Texto citado =>
El desplazamiento más largo, doce kilómetros, fue hasta Frómista. Este pueblo tiene la iglesia románica -me atrevo a decir- más armónica y bella de toda España. En mis apuntes minuciosos de arte estaba subrayada en triple.

Salí emocionado y medio mareado por haber podido hablar dentro de un recinto tan especial. Creo que divagué en mi discurso. Porque mi atención cabalgaba a rienda suelta por la proporción perfecta de las tres naves limpias y equilibradas, por las pilastras y sus capiteles, todos diferentes.
El sol más diáfano del año se colaba por la estrecha trompeta de los ventanales rasgados en los espesos muros. Sus rayos, partiendo de los ventanucos de los tres ábsides de cabecera, cortaban a los que descendían desde el cimborrio del crucero. La luz doraba las piedras y una especie de neblina áurea invadía la nave central  y su floresta de magníficos capiteles.

Impresión semejante me invadió en otra dominical visita que nos llevó al pueblo de Villarcázar de Sirga, a cuatro escasos kilómetros de Carrión. Tenía este pueblo una iglesia fortaleza inacabada de origen templario.

Información mostrada =>
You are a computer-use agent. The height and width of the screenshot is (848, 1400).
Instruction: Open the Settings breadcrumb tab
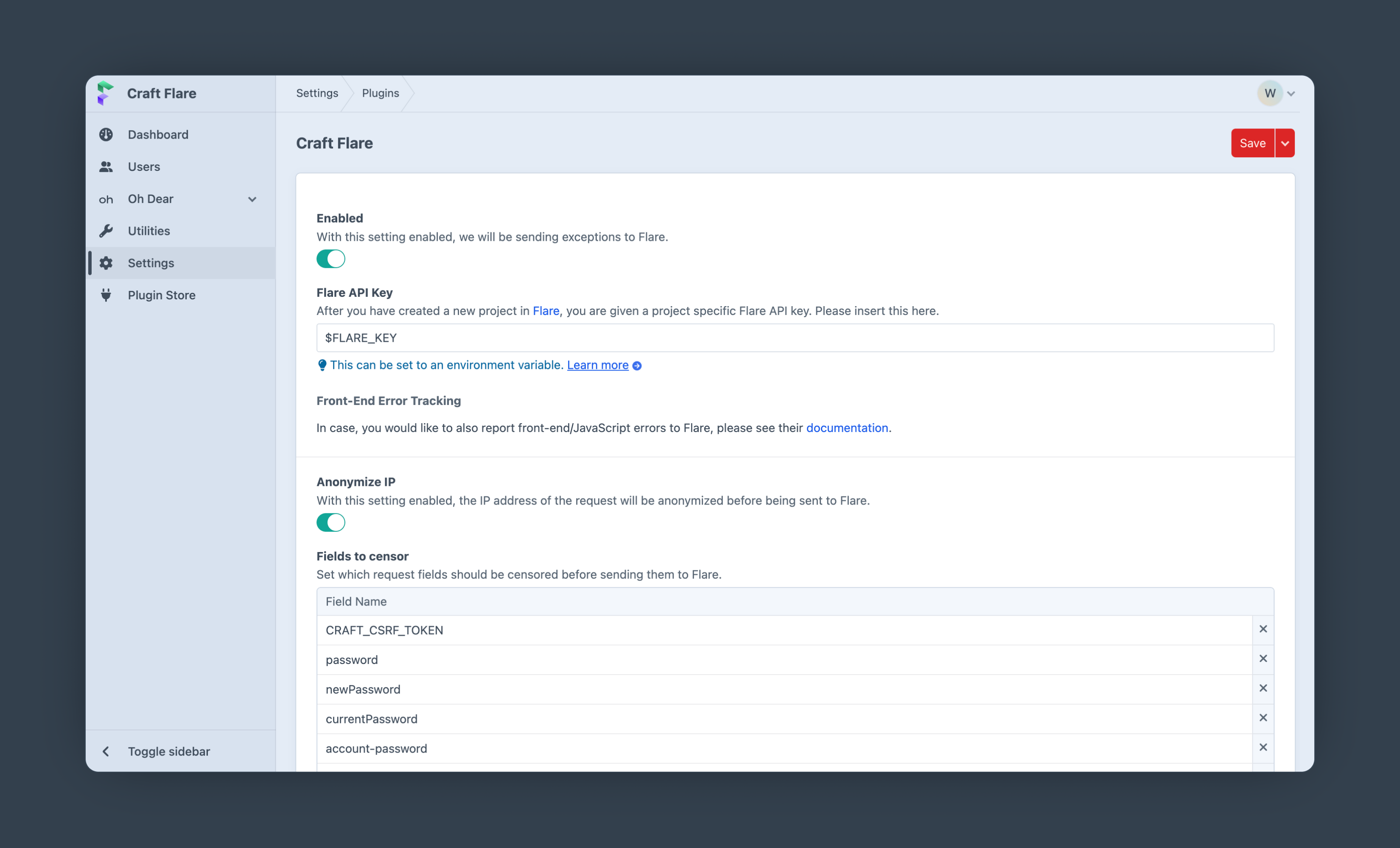coord(317,93)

Detalles del problema => En el texto citado sobre la iglesia de Frómista, ¿por qué cree quien narra que divagó en su discurso?

Respuesta al ejercicio => Porque su atención cabalgaba a rienda suelta por la proporción perfecta de las tres naves, limpias y equilibradas, y por las pilastras y sus capiteles, todos diferentes.